Curcumin, alone or in combination with docetaxel, was also shown to be highly potent in mice with multidrug-resistant tumors, by decreasing both proliferation, microvessel density and by increasing tumor cell apoptosis [48]. Recently, the results of a phase I dose escalation trial including fourteen patients with advanced or metastatic breast cancer pointed out that curcumin could be used in combination with docetaxel. This study allows to determine the maximal tolerated dose (6 mg/mL curcumin for seven consecutive days every three weeks in combination with a standard dose of docetaxel) as well as their toxicity, safety and effects on tumor marker [220]. Thanks to the encouraging data obtained by clinical trial, a comparative phase II clinical trial study is now under investigation.

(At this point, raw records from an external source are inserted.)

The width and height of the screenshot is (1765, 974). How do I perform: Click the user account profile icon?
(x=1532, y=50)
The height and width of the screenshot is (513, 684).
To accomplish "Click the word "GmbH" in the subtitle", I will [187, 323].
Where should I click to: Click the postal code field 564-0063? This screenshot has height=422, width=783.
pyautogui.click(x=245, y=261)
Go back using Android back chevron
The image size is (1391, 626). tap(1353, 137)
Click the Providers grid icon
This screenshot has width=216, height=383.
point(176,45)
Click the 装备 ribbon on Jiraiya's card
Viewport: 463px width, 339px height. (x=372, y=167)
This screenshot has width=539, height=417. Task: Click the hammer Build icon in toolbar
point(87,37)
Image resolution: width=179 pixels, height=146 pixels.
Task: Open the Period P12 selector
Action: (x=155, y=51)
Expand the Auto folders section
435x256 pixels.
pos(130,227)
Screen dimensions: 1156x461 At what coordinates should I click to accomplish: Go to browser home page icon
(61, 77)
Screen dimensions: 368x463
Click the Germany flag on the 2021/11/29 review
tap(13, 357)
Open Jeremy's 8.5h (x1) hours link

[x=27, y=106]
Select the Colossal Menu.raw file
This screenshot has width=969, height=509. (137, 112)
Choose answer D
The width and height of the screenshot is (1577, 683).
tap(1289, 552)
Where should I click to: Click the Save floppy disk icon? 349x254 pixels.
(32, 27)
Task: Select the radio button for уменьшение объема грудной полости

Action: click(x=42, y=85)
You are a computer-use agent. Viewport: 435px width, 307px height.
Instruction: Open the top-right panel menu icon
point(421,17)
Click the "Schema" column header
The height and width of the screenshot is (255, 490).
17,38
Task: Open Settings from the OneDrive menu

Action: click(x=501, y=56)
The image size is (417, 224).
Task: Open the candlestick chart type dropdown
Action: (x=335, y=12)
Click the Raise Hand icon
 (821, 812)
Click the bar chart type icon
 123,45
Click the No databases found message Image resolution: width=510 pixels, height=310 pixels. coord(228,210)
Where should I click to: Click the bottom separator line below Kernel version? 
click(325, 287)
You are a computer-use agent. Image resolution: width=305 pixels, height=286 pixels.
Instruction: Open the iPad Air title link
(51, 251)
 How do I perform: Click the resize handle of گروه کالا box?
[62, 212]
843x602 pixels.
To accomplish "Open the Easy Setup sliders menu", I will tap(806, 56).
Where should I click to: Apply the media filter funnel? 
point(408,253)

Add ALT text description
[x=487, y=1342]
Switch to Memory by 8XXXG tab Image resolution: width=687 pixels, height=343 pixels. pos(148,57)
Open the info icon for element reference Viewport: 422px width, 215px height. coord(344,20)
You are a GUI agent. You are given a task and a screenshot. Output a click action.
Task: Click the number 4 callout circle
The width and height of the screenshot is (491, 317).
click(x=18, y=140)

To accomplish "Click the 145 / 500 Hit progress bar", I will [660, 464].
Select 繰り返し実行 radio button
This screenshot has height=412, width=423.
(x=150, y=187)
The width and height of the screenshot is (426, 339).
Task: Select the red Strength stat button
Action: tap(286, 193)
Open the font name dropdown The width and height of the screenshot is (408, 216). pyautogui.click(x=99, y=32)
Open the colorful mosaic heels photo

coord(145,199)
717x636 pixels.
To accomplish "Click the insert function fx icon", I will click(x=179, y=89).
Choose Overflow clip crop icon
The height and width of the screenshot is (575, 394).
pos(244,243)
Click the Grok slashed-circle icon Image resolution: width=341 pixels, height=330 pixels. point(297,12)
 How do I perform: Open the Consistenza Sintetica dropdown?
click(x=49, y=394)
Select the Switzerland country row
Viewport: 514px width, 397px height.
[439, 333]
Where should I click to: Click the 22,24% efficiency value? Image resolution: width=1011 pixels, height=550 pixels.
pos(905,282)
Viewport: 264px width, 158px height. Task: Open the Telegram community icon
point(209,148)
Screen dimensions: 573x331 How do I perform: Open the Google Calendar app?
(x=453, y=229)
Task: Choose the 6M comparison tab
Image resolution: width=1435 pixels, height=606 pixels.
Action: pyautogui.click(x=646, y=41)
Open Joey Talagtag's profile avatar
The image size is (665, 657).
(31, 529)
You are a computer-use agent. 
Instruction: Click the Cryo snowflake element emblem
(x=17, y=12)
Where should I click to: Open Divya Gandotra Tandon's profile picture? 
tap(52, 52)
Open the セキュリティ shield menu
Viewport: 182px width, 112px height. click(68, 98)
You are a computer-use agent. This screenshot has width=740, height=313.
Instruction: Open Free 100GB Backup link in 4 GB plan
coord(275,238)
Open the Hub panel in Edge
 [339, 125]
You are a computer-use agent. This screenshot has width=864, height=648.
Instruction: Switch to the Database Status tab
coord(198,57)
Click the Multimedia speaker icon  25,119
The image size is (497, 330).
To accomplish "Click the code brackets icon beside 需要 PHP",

Curcumin also appeared to be a good candidate to sensitize prostate cancer cells for TRAIL-mediated immunotherapy. TNFa related apoptosis-inducing ligand (TRAIL) is an inducer of apoptosis in many cancer cells and is an attractive cytokine for the treatment of advanced cancers including prostate cancer. Although prostate cancer cells (DU145, PC-3 and LNCaP) are mostly resistant to TRAIL, they can be sensitized with curcumin to TRAIL-induced apoptosis. This combination induces the inhibition of constitutively active NF-κB, DNA fragmentation, the cleavage of pro-caspase-3, pro-caspase-8 and pro-caspase-9, as well as the truncation of Bid and cytochrome c release. It also leads to the inhibition of the anti-apoptotic proteins Bcl-2, Bcl-xL and XIAP [38,105,221,222,223]. These results were confirmed in vivo by pre-clinical studies performed in PC-3 xenografts [224] and in TRAIL-resistant LNCaP xenografts [225].